Lo que más escandalizaba era su amistad con delincuentes, pecadores y gentes de moralidad dudosa. Irritaba su costumbre de comer con ellos compartiendo la misma mesa. Nunca se había visto cosa igual. ¿Cómo puede un hombre de Dios aceptarlos como amigos? Ningún profeta de Israel había actuado así. Pronto reaccionaron contra él. Primero fue la sorpresa: «¿Qué? ¿Es que come con recaudadores y pecadores?». Luego, las acusaciones y el rechazo: «Ahí tenéis un comilón y borracho, amigo de pecadores». Pero Jesús insistía: «Dios hace salir su sol sobre buenos y malos; manda la lluvia sobre justos e injustos». Dios no es propiedad de los buenos. Su amor está abierto a todos. Dios no discrimina ni excomulga a nadie. Su proyecto de sociedad es claro: no a la exclusión, el rechazo o la marginación; sí a la acogida, la amistad solidaria y la comunión.
Jesús no se echó nunca atrás ante las acusaciones. Su mesa siguió abierta a todos. Se defendió de los ataques descubriendo el contenido terapéutico de su actuación: «No necesitan de médico los sanos sino los enfermos». No se acerca a estas gentes de mala fama como moralista, sino como amigo. No los mira como culpables sino como víctimas. Les ofrece su confianza y amistad, los libera de la vergüenza y la humillación, los rescata de la exclusión. Los acoge como amigos y amigas. Poco a poco, se despierta en ellos la dignidad. Por vez primera se sienten acogidos por un hombre de Dios. Su acogida amistosa los va curando por dentro. No son tan merecedores del rechazo social. Su vida puede cambiar. Con Jesús todo es posible. Con su acogida amistosa, Jesús no está justificando el pecado, la corrupción o la prostitución. Está rompiendo el círculo diabólico de la discriminación para abrir un espacio nuevo y acogedor donde estas personas rechazadas por todos puedan abrirse a la convivencia social y a Dios.

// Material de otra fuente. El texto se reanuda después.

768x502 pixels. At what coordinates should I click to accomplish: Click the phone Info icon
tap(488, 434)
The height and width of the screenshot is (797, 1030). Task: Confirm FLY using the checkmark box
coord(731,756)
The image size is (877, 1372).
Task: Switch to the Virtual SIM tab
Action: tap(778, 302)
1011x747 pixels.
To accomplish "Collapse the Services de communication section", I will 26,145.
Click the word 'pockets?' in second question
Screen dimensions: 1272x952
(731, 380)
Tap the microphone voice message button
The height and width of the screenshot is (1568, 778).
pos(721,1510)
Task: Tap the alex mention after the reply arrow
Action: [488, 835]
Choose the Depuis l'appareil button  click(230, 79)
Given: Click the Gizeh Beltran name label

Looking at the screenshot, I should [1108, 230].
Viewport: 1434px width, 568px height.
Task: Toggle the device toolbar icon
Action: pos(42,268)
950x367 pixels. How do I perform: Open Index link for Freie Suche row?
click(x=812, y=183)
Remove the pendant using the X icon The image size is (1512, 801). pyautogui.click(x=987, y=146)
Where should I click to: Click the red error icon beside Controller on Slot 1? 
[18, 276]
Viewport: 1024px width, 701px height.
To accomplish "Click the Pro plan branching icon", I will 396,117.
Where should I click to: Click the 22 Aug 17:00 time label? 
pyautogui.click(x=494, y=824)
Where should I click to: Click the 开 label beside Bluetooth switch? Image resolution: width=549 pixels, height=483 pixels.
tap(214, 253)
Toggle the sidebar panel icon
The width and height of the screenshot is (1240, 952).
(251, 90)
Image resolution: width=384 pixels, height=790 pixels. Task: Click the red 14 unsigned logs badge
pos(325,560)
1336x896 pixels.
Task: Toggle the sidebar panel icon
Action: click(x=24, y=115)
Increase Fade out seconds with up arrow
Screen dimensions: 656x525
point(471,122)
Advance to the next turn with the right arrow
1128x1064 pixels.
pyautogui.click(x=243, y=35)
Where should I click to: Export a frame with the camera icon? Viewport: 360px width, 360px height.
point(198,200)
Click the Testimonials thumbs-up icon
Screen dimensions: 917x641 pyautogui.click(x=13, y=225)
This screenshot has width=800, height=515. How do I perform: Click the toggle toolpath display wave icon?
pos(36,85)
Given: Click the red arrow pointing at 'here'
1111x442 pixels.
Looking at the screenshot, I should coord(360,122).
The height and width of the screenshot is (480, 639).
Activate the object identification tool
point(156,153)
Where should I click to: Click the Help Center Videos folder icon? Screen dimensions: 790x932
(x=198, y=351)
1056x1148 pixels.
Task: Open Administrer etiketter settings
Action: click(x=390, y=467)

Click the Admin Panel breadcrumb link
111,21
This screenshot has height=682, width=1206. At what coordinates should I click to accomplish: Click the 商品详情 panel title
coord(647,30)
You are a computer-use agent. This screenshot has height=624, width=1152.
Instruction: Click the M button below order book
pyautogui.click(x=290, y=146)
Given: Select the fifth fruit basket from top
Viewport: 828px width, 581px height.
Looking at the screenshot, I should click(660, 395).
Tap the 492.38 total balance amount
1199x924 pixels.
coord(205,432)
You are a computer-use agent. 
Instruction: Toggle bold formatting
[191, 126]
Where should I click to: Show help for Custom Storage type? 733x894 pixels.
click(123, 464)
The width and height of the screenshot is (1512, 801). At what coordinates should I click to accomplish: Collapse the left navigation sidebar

En el colectivo de pecadores se encuentran las prostitutas, un grupo de mujeres especialmente despreciadas como fuente de perdición para el varón. Jesús las amó y defendió con firmeza su dignidad. Las prostitutas que Jesús conoció no trabajan en pequeños burdeles regidos por esclavos en ciudades como Tiberíades, Séforis o Jerusalén. Son prostitutas de pueblo, casi siempre mujeres repudiadas, viudas empobrecidas o jóvenes violadas. Al parecer, son éstas mujeres que buscan clientes en las fiestas y banquetes de las aldeas, las que pronto se acercaron a las comidas y cenas que se hacían en el entorno de Jesús.
Lucas nos describe una escena conmovedora en la que Jesús defiende a una prostituta frente al fariseo Simón que lo ha invitado a comer. Al final del banquete, una prostituta de la localidad se acerca a Jesús llorando. No dice nada. Está conmovida. No sabe cómo expresar su alegría y su agradecimiento a quien las defiende tanto. Sus lágrimas riegan los pies de Jesús. Y ella, con su cabellera, se los va secando, mientras los besa una y otra vez, y los unge con perfume. El fariseo Simón se irrita: sólo ve en ella los gestos ambiguos de una mujer desvergonzada que sólo sabe soltarse el cabello, besar, acariciar y seducir con sus perfumes. Jesús reacciona reprobando su actitud. Él sólo ve en aquella mujer su amor y su agradecimiento: «Mucho se le debe haber perdonado, pues es mucho el amor y la gratitud que está mostrando» (Lucas, 7, 47).
Una tradición evangélica ha conservado una frase de Jesús que expresa con fuerza su defensa de los colectivos más despreciados por los sectores religiosos de Israel: «En verdad, yo os digo que los recaudadores y las prostitutas entran antes que vosotros al reino de Dios» (Mateo 21,31).